Input for this task Start Marker

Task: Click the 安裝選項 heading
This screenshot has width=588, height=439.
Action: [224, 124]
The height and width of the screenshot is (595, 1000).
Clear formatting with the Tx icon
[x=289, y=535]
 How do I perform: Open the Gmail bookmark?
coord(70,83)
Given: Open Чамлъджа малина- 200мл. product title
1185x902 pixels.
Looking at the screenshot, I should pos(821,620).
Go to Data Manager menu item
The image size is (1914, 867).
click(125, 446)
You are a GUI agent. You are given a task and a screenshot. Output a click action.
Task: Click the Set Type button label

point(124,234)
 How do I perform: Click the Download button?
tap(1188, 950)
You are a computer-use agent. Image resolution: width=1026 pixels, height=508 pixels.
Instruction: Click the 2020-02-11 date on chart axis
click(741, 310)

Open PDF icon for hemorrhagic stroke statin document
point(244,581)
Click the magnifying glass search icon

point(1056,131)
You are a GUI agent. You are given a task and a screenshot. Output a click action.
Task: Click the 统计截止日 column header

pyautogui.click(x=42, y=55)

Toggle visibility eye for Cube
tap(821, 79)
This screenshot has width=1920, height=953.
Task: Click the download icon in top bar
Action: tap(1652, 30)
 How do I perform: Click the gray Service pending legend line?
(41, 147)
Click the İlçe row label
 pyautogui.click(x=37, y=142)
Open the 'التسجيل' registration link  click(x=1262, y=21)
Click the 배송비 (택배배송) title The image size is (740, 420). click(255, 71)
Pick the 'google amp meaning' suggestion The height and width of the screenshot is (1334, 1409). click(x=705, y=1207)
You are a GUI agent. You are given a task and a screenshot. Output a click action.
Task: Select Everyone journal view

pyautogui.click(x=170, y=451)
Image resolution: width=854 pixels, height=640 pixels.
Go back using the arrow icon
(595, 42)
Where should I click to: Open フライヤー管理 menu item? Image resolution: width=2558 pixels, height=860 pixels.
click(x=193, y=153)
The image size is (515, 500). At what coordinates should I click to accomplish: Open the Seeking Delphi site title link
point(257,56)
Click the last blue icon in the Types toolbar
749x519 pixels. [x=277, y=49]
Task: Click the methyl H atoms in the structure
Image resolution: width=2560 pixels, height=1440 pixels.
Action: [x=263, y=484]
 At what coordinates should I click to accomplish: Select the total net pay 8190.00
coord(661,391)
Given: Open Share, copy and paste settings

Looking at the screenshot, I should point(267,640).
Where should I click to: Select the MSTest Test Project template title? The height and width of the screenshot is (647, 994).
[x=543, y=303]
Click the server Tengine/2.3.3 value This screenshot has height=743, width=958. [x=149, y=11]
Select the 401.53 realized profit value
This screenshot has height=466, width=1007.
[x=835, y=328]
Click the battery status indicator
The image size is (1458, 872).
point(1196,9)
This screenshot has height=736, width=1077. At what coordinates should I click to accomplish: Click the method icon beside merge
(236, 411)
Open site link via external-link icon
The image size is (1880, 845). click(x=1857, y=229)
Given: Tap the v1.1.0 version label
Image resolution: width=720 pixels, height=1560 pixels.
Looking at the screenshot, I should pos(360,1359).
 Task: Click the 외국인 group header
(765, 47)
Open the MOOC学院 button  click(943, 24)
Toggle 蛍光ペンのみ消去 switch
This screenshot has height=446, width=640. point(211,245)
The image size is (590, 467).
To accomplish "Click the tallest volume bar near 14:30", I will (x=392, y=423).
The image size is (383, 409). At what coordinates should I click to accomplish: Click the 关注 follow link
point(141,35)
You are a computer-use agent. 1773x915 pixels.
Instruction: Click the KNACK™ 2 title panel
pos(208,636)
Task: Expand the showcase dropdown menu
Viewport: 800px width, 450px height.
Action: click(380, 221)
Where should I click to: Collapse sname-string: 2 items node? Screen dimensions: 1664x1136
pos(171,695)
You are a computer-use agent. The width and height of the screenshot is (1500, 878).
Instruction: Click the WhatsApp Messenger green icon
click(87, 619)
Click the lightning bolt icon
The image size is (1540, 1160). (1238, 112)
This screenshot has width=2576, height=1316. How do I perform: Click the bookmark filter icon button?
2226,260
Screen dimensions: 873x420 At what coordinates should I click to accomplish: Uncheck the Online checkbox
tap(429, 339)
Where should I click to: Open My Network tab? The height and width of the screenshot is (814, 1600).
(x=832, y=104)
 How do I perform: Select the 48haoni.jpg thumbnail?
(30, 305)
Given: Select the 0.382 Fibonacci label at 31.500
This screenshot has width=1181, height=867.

Input for this task End Marker

Each line of the listing is to be repeated without alteration.

Problem solution:
Task: Click the 安裝選項 heading
This screenshot has width=588, height=439.
Action: [224, 124]
The height and width of the screenshot is (595, 1000).
Clear formatting with the Tx icon
[x=289, y=535]
 How do I perform: Open the Gmail bookmark?
coord(70,83)
Given: Open Чамлъджа малина- 200мл. product title
1185x902 pixels.
Looking at the screenshot, I should pos(821,620).
Go to Data Manager menu item
The image size is (1914, 867).
click(125, 446)
You are a GUI agent. You are given a task and a screenshot. Output a click action.
Task: Click the Set Type button label

point(124,234)
 How do I perform: Click the Download button?
tap(1188, 950)
You are a computer-use agent. Image resolution: width=1026 pixels, height=508 pixels.
Instruction: Click the 2020-02-11 date on chart axis
click(741, 310)

Open PDF icon for hemorrhagic stroke statin document
point(244,581)
Click the magnifying glass search icon

point(1056,131)
You are a GUI agent. You are given a task and a screenshot. Output a click action.
Task: Click the 统计截止日 column header

pyautogui.click(x=42, y=55)

Toggle visibility eye for Cube
tap(821, 79)
This screenshot has width=1920, height=953.
Task: Click the download icon in top bar
Action: tap(1652, 30)
 How do I perform: Click the gray Service pending legend line?
(41, 147)
Click the İlçe row label
 pyautogui.click(x=37, y=142)
Open the 'التسجيل' registration link  click(x=1262, y=21)
Click the 배송비 (택배배송) title The image size is (740, 420). click(255, 71)
Pick the 'google amp meaning' suggestion The height and width of the screenshot is (1334, 1409). click(x=705, y=1207)
You are a GUI agent. You are given a task and a screenshot. Output a click action.
Task: Select Everyone journal view

pyautogui.click(x=170, y=451)
Image resolution: width=854 pixels, height=640 pixels.
Go back using the arrow icon
(595, 42)
Where should I click to: Open フライヤー管理 menu item? Image resolution: width=2558 pixels, height=860 pixels.
click(x=193, y=153)
The image size is (515, 500). At what coordinates should I click to accomplish: Open the Seeking Delphi site title link
point(257,56)
Click the last blue icon in the Types toolbar
749x519 pixels. [x=277, y=49]
Task: Click the methyl H atoms in the structure
Image resolution: width=2560 pixels, height=1440 pixels.
Action: [x=263, y=484]
 At what coordinates should I click to accomplish: Select the total net pay 8190.00
coord(661,391)
Given: Open Share, copy and paste settings

Looking at the screenshot, I should point(267,640).
Where should I click to: Select the MSTest Test Project template title? The height and width of the screenshot is (647, 994).
[x=543, y=303]
Click the server Tengine/2.3.3 value This screenshot has height=743, width=958. [x=149, y=11]
Select the 401.53 realized profit value
This screenshot has height=466, width=1007.
[x=835, y=328]
Click the battery status indicator
The image size is (1458, 872).
point(1196,9)
This screenshot has height=736, width=1077. At what coordinates should I click to accomplish: Click the method icon beside merge
(236, 411)
Open site link via external-link icon
The image size is (1880, 845). click(x=1857, y=229)
Given: Tap the v1.1.0 version label
Image resolution: width=720 pixels, height=1560 pixels.
Looking at the screenshot, I should pos(360,1359).
 Task: Click the 외국인 group header
(765, 47)
Open the MOOC学院 button  click(943, 24)
Toggle 蛍光ペンのみ消去 switch
This screenshot has height=446, width=640. point(211,245)
The image size is (590, 467).
To accomplish "Click the tallest volume bar near 14:30", I will (x=392, y=423).
The image size is (383, 409). At what coordinates should I click to accomplish: Click the 关注 follow link
point(141,35)
You are a computer-use agent. 1773x915 pixels.
Instruction: Click the KNACK™ 2 title panel
pos(208,636)
Task: Expand the showcase dropdown menu
Viewport: 800px width, 450px height.
Action: click(380, 221)
Where should I click to: Collapse sname-string: 2 items node? Screen dimensions: 1664x1136
pos(171,695)
You are a computer-use agent. The width and height of the screenshot is (1500, 878).
Instruction: Click the WhatsApp Messenger green icon
click(87, 619)
Click the lightning bolt icon
The image size is (1540, 1160). (1238, 112)
This screenshot has width=2576, height=1316. How do I perform: Click the bookmark filter icon button?
2226,260
Screen dimensions: 873x420 At what coordinates should I click to accomplish: Uncheck the Online checkbox
tap(429, 339)
Where should I click to: Open My Network tab? The height and width of the screenshot is (814, 1600).
(x=832, y=104)
 How do I perform: Select the 48haoni.jpg thumbnail?
(30, 305)
Given: Select the 0.382 Fibonacci label at 31.500
This screenshot has width=1181, height=867.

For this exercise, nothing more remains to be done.